Tuesday, September 6, 2022

Root Chakra

"We're getting fatter, yet eating same calories."

"Because weight has a lot to do with feeling safe and the root chakra. Most of us don't feel safe in America."

The second one was my response to a tik tok catch phrase posted above. It was one of those moments where the truth fell out of my mouth before I even knew it was the truth, it came from somewhere other than my own psyche. 

I have been contemplating my my feelings regarding safety most of the day. This started a couple days ago. Today, it has been on and off all day. 

I think I have needed to write this all day, but I've been avoiding it. I can feel the tears coming up behind my eyes. I thought I dealt with this last year in therapy when I wrote my Uncle Keith a nice long, mushy email about how I had never really felt safe in my life until I lived with him. 

This has been fucking hard to write. I've eaten. Watched a documentary. Changed all kinds of shit on facebook pages... and still managed to avoid doing this. 

I have felt unsafe as long as I can remember - even as an adult, I'm just as much afraid of ghosts and the dark as I am real people. I think it got worse having a family. I've always wondered if self defense classes would help.
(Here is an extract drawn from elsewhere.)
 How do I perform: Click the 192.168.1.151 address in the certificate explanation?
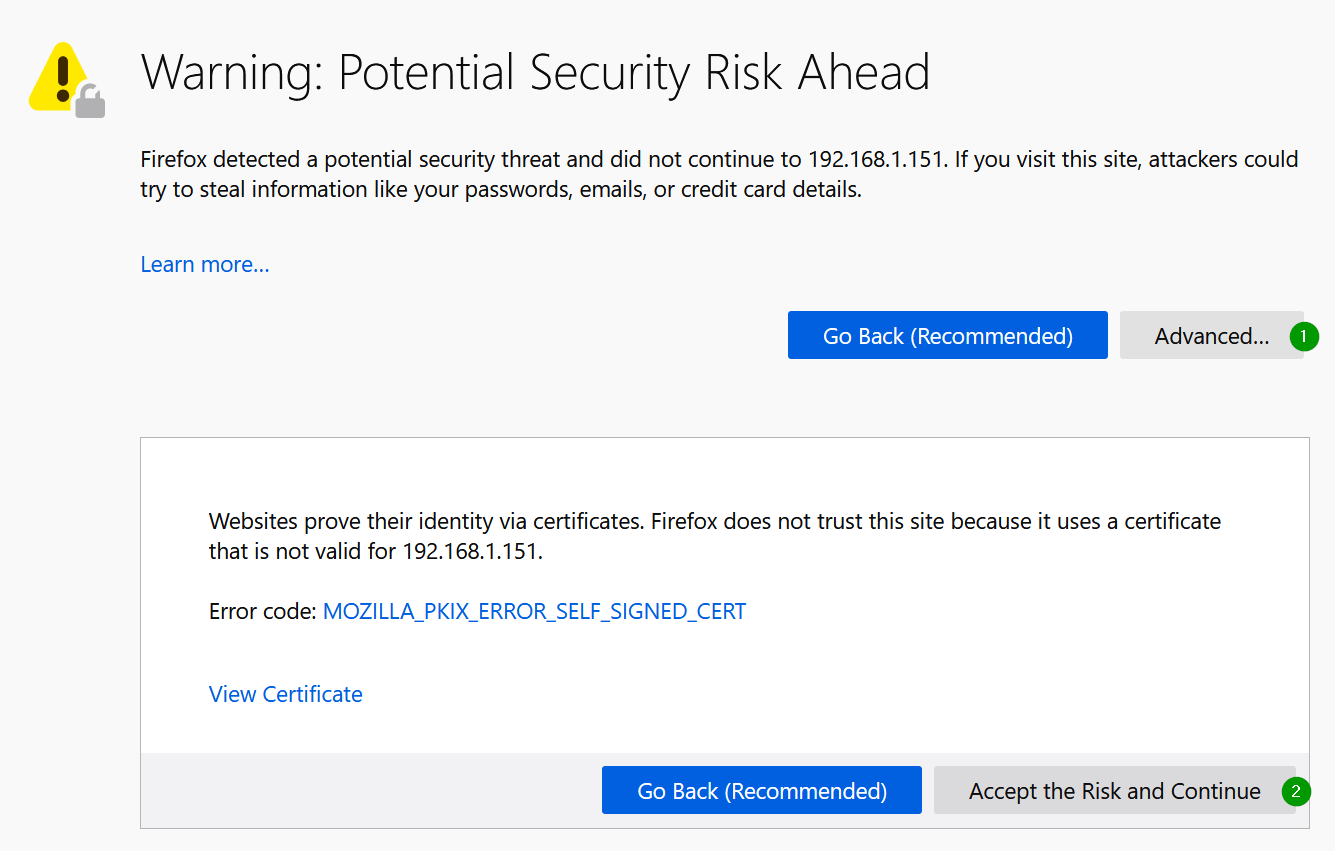coord(471,551)

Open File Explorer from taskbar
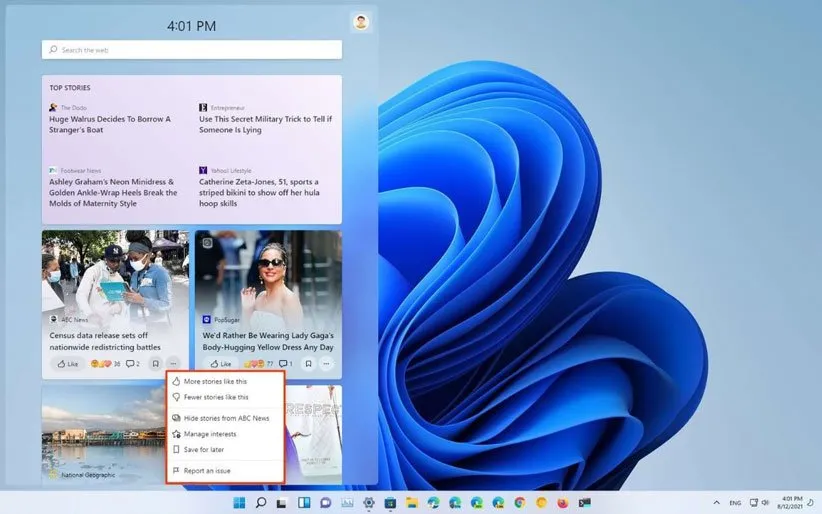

I've decided to dedicate this entire month to healing, clearing, and strengthening my root chakra. I've relied on my sheer strength and "craziness" to keep me and my family safe. It's time I really fix the issue at hand. Maybe it wasn't mine. I'm sure my father didn't feel safe, I suspect my mother didn't either. I have never felt safe. Always afraid of the most ridiculous things happening - earthquakes breaking open the earth and allowing me to fall into the abyss, getting chased, attacked, etc. Even at the park the other day with Bexley, there were 3 kids that came up and I couldn't help but weirdly be suspicious of the parents in the car and the kids palying on the stuff. I grabbed my phone and kept bexley close fearing they would snatch her up and run away with her before I could get to her. I am reminding myself now that I am safe. I remember standing in my mother's back yard in TN when my friend mandy asked why I awlays felt someone was out to get me. There was something so significant about that question. It has taken me almost 15 years to answer, but I think the answer is because I have never felt safe before in my life. I never felt like anyone heard me or was there to protect me, my dad put up this facade that he was aprotectoer but he was also the abuser so that was it's whole own thing. I've had a headache most of the day, I'm hoping tomorrow is better. I think I've just been avoiding this. I've eaten everythign I can get my hands on today. I should have went for a walk. why am I afraid. I am safe. I am safe. I am safe. I am safe. I am safe. I am safe. 

It is time to heal this root chakra once and for all.